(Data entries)
◇ ◇ ◇ ◇ ◇ ◇ ◇

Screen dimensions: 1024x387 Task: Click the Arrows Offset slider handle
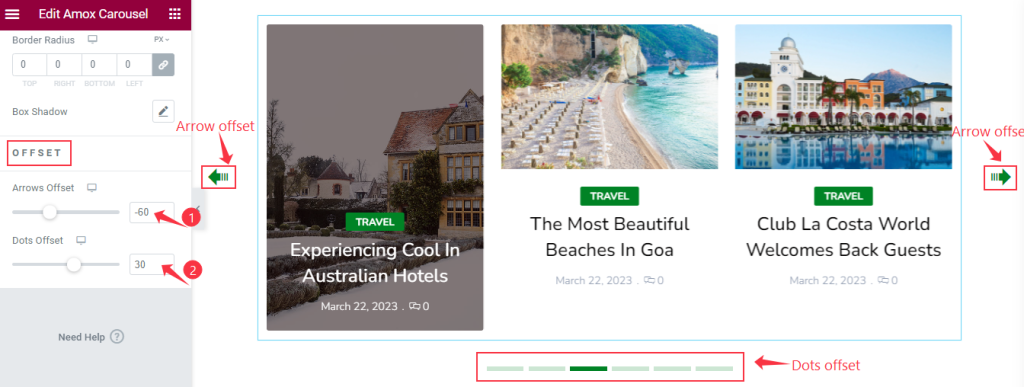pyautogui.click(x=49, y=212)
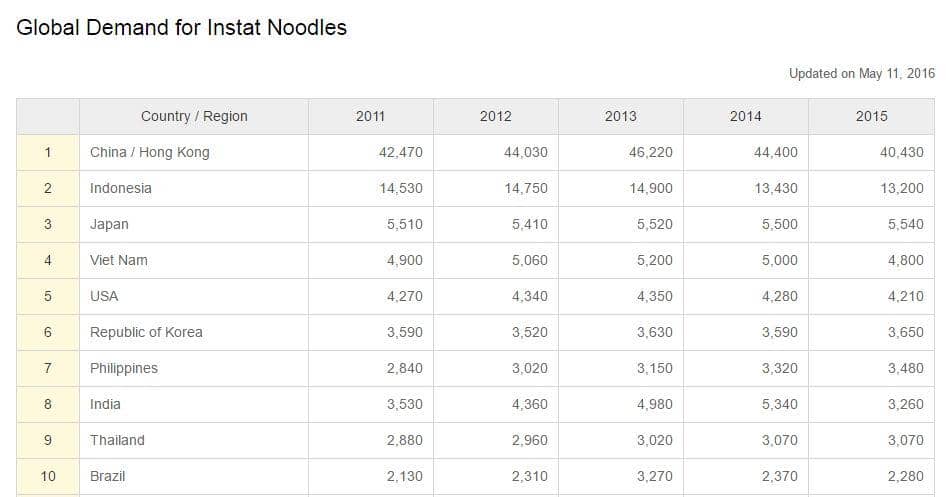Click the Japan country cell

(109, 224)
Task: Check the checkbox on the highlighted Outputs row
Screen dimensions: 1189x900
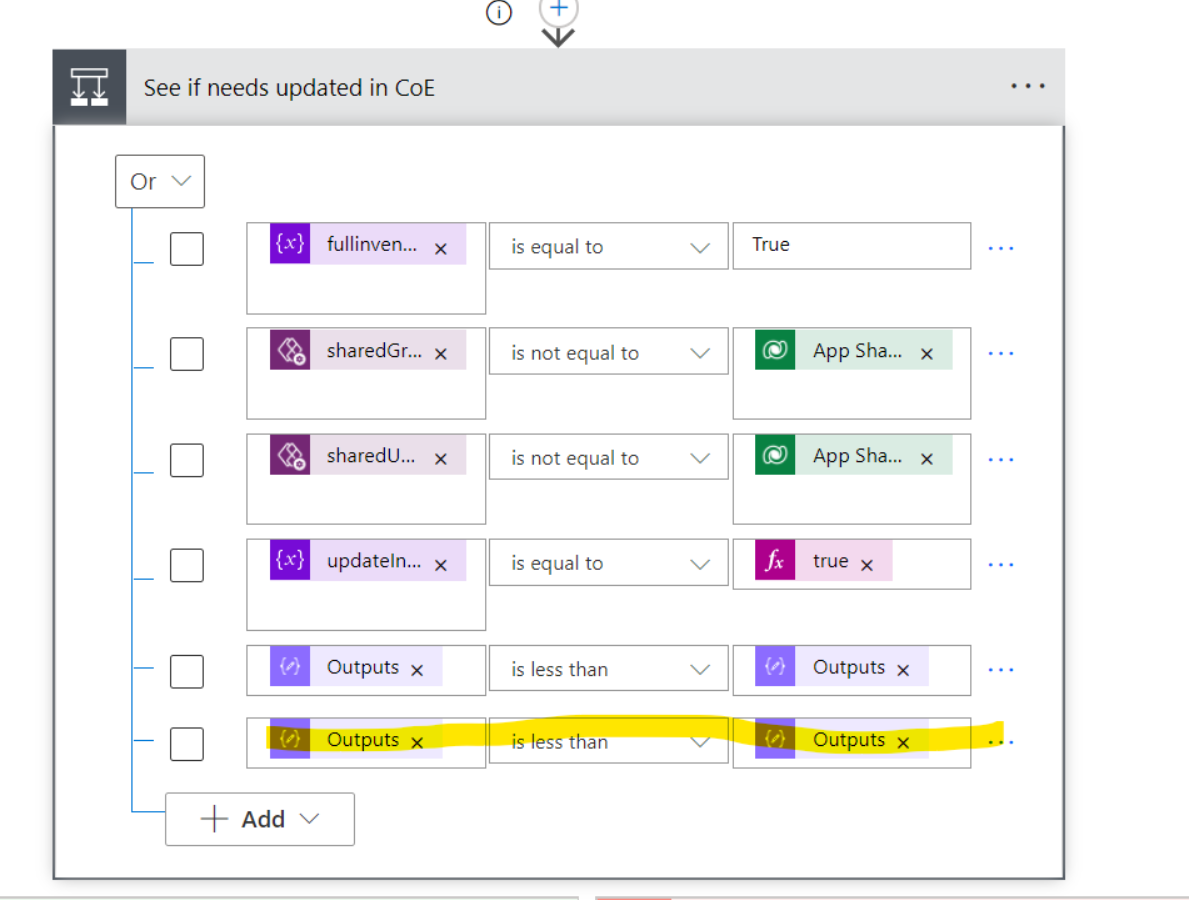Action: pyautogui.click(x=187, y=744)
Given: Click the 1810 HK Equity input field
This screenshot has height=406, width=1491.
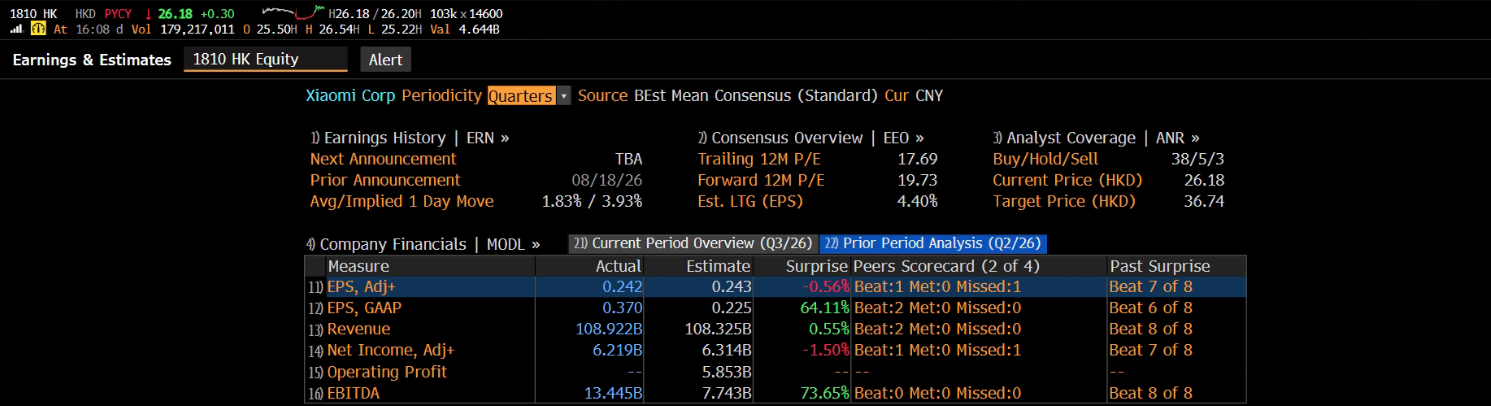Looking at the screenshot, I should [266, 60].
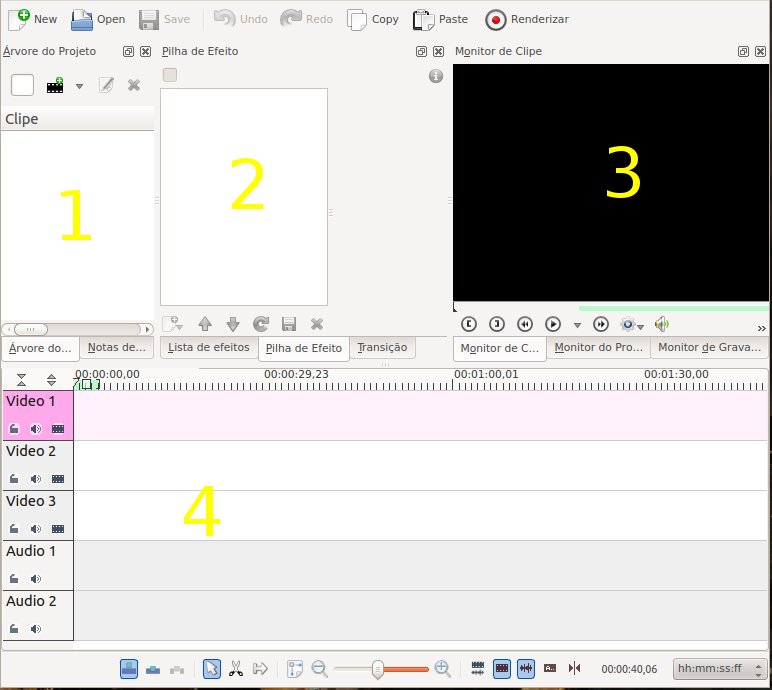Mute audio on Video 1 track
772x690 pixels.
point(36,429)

◇ ◇ ◇ ◇ ◇ ◇ ◇

▶ [WRITTEN EXERCISE]: Take the listing from the line containing "Given: Click the 1810 HK Equity input field" through to its end, change "input field" to "text box", and reproduce those lines with everything else unchanged. Omit the pictures.

▶ [SOLUTION]:
Given: Click the 1810 HK Equity text box
This screenshot has height=406, width=1491.
Looking at the screenshot, I should [266, 60].
Mute audio on Video 1 track
772x690 pixels.
point(36,429)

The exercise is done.